__TEXT SHOWN__
= = = =

Lessons Learned My First Year of Marriage Part 1

Lessons Learned My First Year of Marriage Part 1

This article has been a work in progress for well over a year now and while I wish I could say I learned all of these lessons the easy way unfortunately, most of them were learned through my own regrets and failures. My hope is that in sharing some of the things I learned as a new bride, I can prevent other wives and future wives from making the same mistakes I did and help them to thrive in their role as a wife. Marriage is truly a beautiful gift, may those of us called to be wives strive to live out our calling well for the glory of God.

Cling to Christ and Remain Devoted to Him

My wedding day was not the sunny, summer day by the lake I had always imagined. Not long after the ceremony began, the ominous storm clouds began to loom in the not too far off distance. At first, there was merely a light sprinkle, but it wasn’t long before the torrential downpour came. My groom and I shared our first kiss underneath the privacy of an umbrella then walked out of the ceremony to the song “Raindrops are Falling on my Head”. We scrambled hurriedly to get pictures with the backdrop of the black wall cloud, then the heavy rain began moving in as we ran to the tent for shelter. My veil had blown away during the ceremony and the tent would have likely followed it during our first dance had it not been for the many kind men willing to brave the storm and hold it down for us. It was an unforgettable occasion for more reasons than one to be sure. As my husband and I prepared to leave our reception and begin our new life together, my new father-in-law prayed over us and offered a simple, yet profound piece of advice. Though I can’t remember word for word all that he said, I will do my best to paraphrase the gist of what he shared with us that day: “There will be many more storms in your life together, much greater than the one you faced today.” he said, “Each of you will have to cling to Christ, He will be your sure and steady anchor through them all.” It may sound overly simplistic to some but how much we would need to remember it during that first year of marriage, as well as the ones that would follow it.

= = = =

__DATA EXTRACT__
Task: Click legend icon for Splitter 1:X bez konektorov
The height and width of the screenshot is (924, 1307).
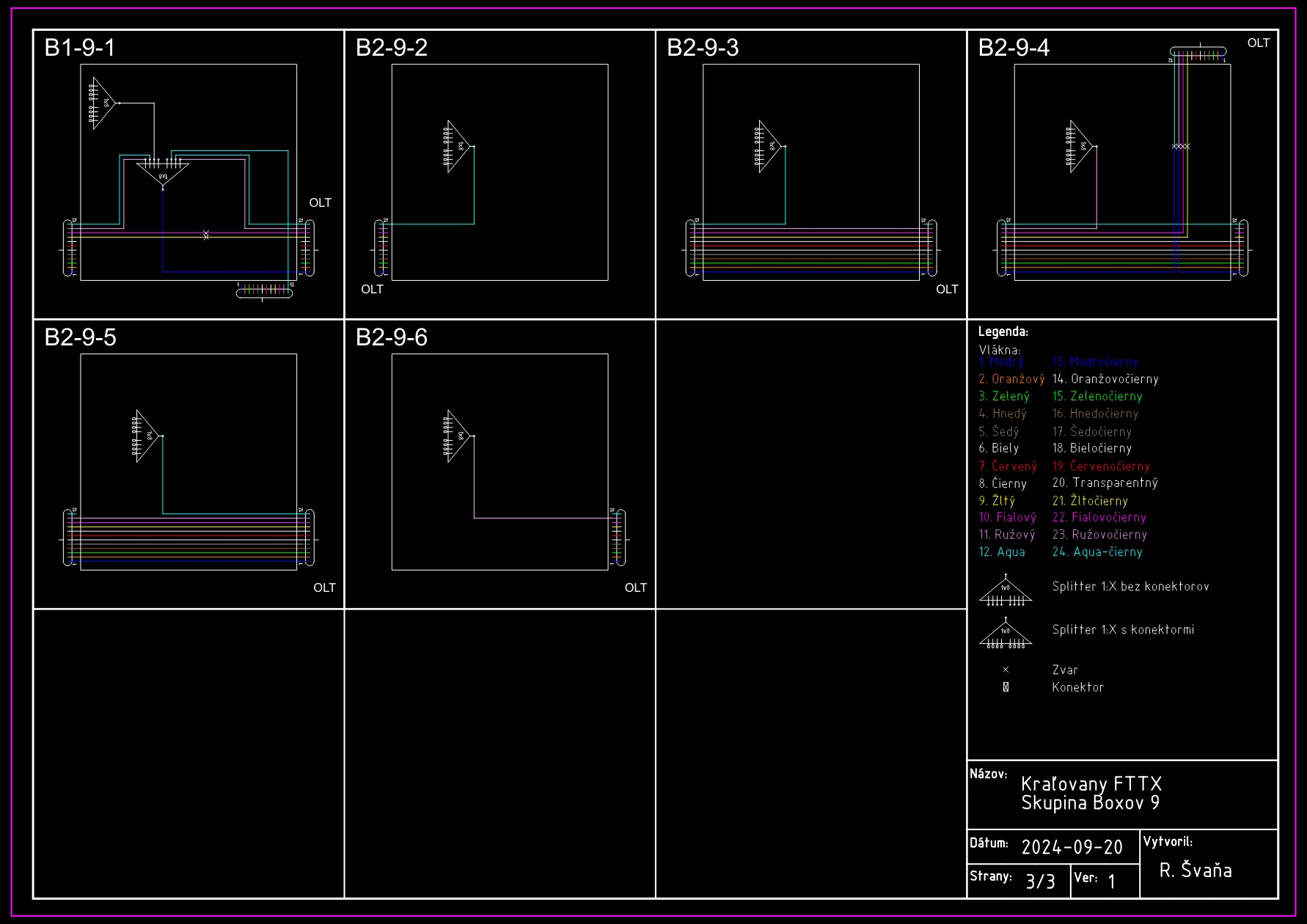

= = = =

__WRITTEN INSTRUCTION__
Copy the marriage essay verbatim, between "This article has" and "glory of God.", inclusive.

__REPLY__
This article has been a work in progress for well over a year now and while I wish I could say I learned all of these lessons the easy way unfortunately, most of them were learned through my own regrets and failures. My hope is that in sharing some of the things I learned as a new bride, I can prevent other wives and future wives from making the same mistakes I did and help them to thrive in their role as a wife. Marriage is truly a beautiful gift, may those of us called to be wives strive to live out our calling well for the glory of God.